The Biden administration has committed the U.S. to an ambitious net-zero emissions climate plan that will require every sector of the economy to evaluate its respective contribution to emissions if we are to hit the targets.
The health sector is no different, as one of the largest contributors to the world’s carbon footprint, accounting for nearly 5% of global net emissions. If the healthcare sector were a country it would be the fifth largest emitter in the world.
Some examples of environmental impact by the health sector include anesthetic gases and inhaler propellants, pharmaceutical packaging, and disposal of medical waste and equipment. But one solution that could make a significant difference involves the prescribing information given to prescribers and pharmacists. A simple change now could save millions of trees every year and enough energy to power thousands of homes.
Prescribers need access to comprehensive, up-to-date technical information on the safe and effective use of medicines. This is provided in the prescribing information, which is 30 pages of printed paper on average. In 2014, the FDA recommended that electronic distribution of prescribing information should be the default method for the safe and effective use of prescription drugs, with paper versions only used when necessary.
Practitioners agree.
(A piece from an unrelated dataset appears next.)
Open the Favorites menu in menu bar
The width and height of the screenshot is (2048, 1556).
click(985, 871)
Almost all access prescribing information from the NIH DailyMed website, where they receive real-time updates provided by the FDA. This reflects a paradigm shift toward digital prescriptions — 99% of U.S. pharmacies now use e-prescribing.
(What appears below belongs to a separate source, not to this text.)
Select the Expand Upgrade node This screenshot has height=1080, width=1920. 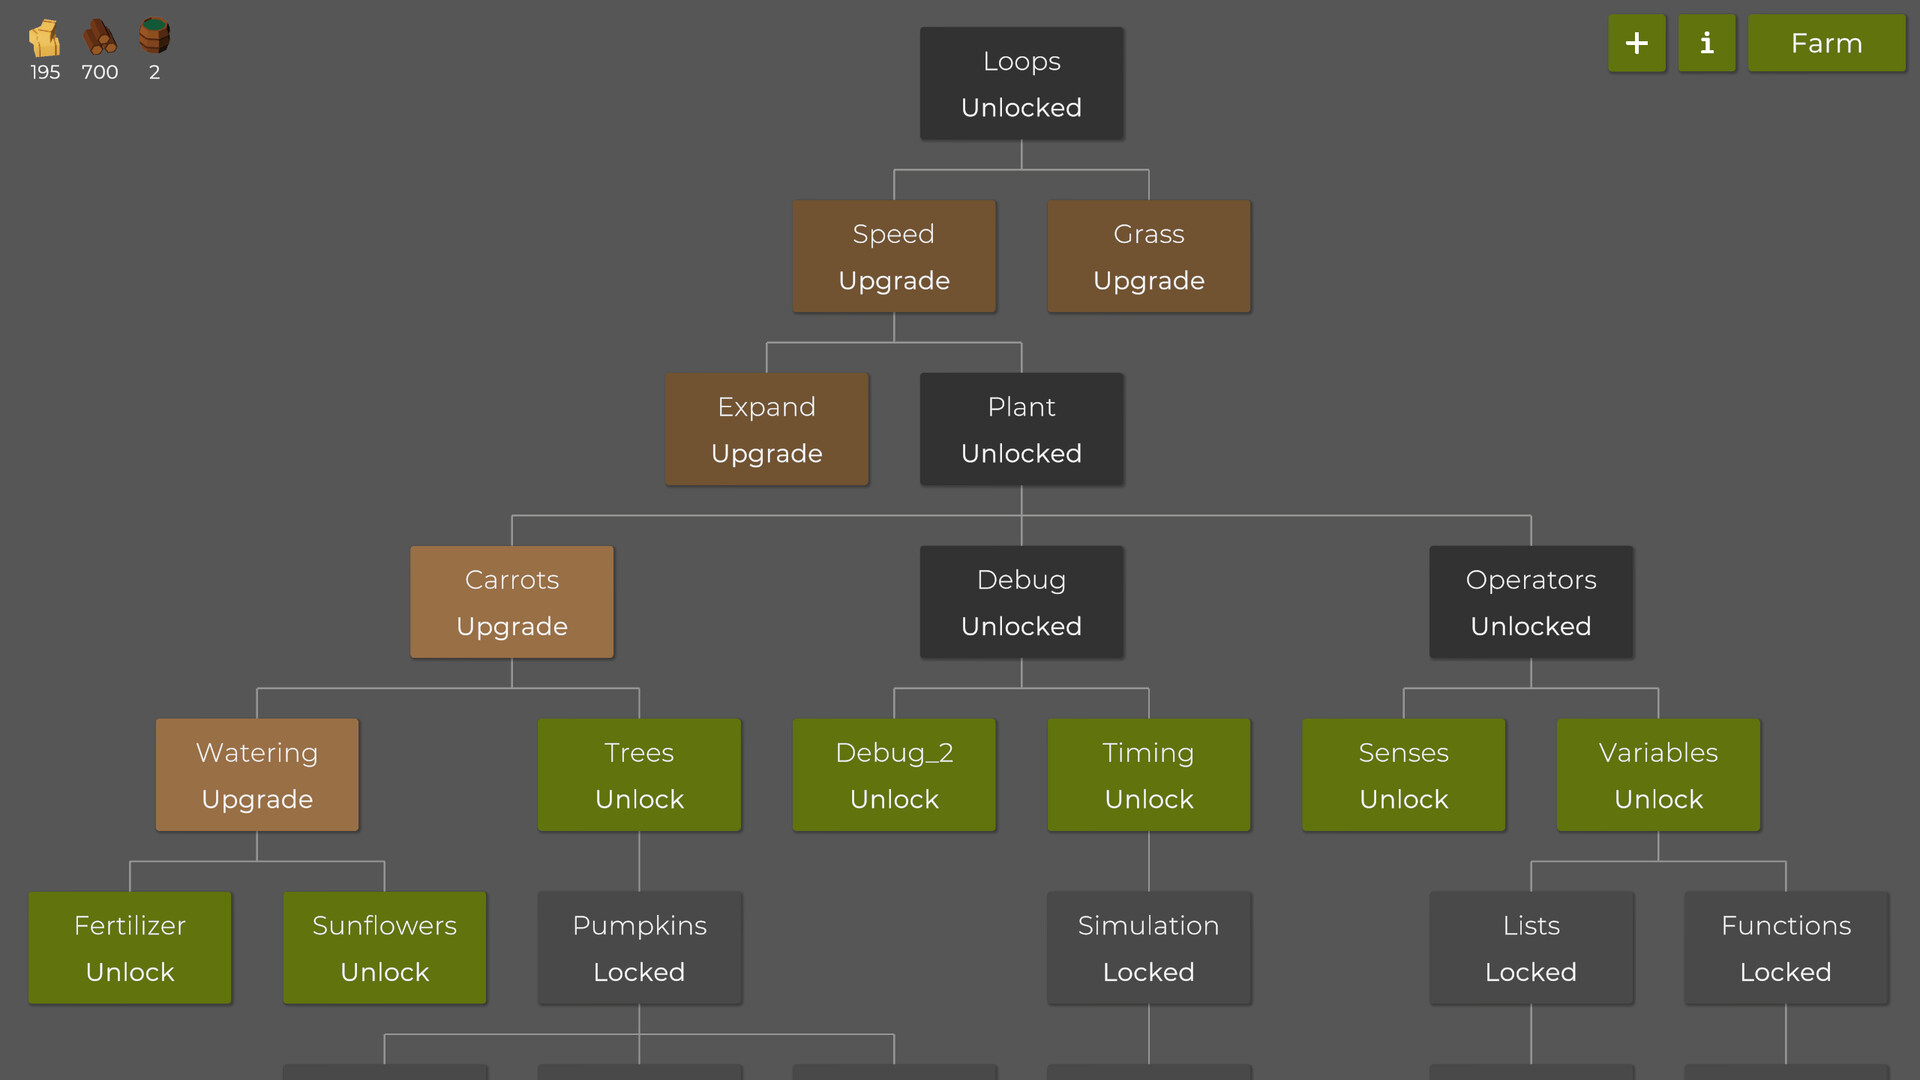767,429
And yet, in the U.S. it remains mandatory to provide a printed copy of the prescribing information with every prescription, as Congress continues to block progress on this outdated practice. That’s more than 100 billion pages of paper every year. Pages that are often out-of-date and read by very few. Pages that rarely even reach the prescriber because they are discarded when prescriptions are re-packaged at the wholesaler or pharmacy level.
We must — and can — stop this huge, unnecessary waste of precious natural resources, and the devastating impact that such waste has on our climate.
Making the change is straightforward because the drug manufacturers, prescribers, and regulators have already shifted to using online information. To realize this substantial decarbonization impact we need to take three simple steps.
First, Congress must remove its outdated objection to the FDA implementing its recommendation to make electronic prescribing information the default and paper versions the exception. Congress is failing in its duty to serve the people, the patient, the practitioner, and the planet.
Second, when Congress allows, all prescribers should be notified when the change will come into force and should be offered someone to contact if withdrawal of paper versions would be difficult. Ideally, we would ensure all practitioners have reliable internet access; but other accommodations, including providing paper prescribing information just to those who need or want it, would stop the production and waste of huge quantities of paper.
Third, we will need a back-up system for times when the digital information is not accessible — temporarily or typically — starting with a universal number to call.
All this could be quickly achieved as soon as we commit to decarbonization and to saving, not squandering, natural capital.
An ambitious decarbonization target has been set, and while it is easy to become daunted by the task or to believe only complex innovations will be successful, we should not overlook the prosaic, impactful solutions hidden in plain sight. We must see them and act upon them. Helen Keller, one of healthcare’s most inspirational changemakers said it well:
“I long to accomplish a great and noble task, but it is my chief duty to accomplish small tasks as if they were great and noble.”
The decarbonization of healthcare will depend on accomplishing the small tasks, and completing the change to electronic prescribing information is a small change with a great impact. It’s time.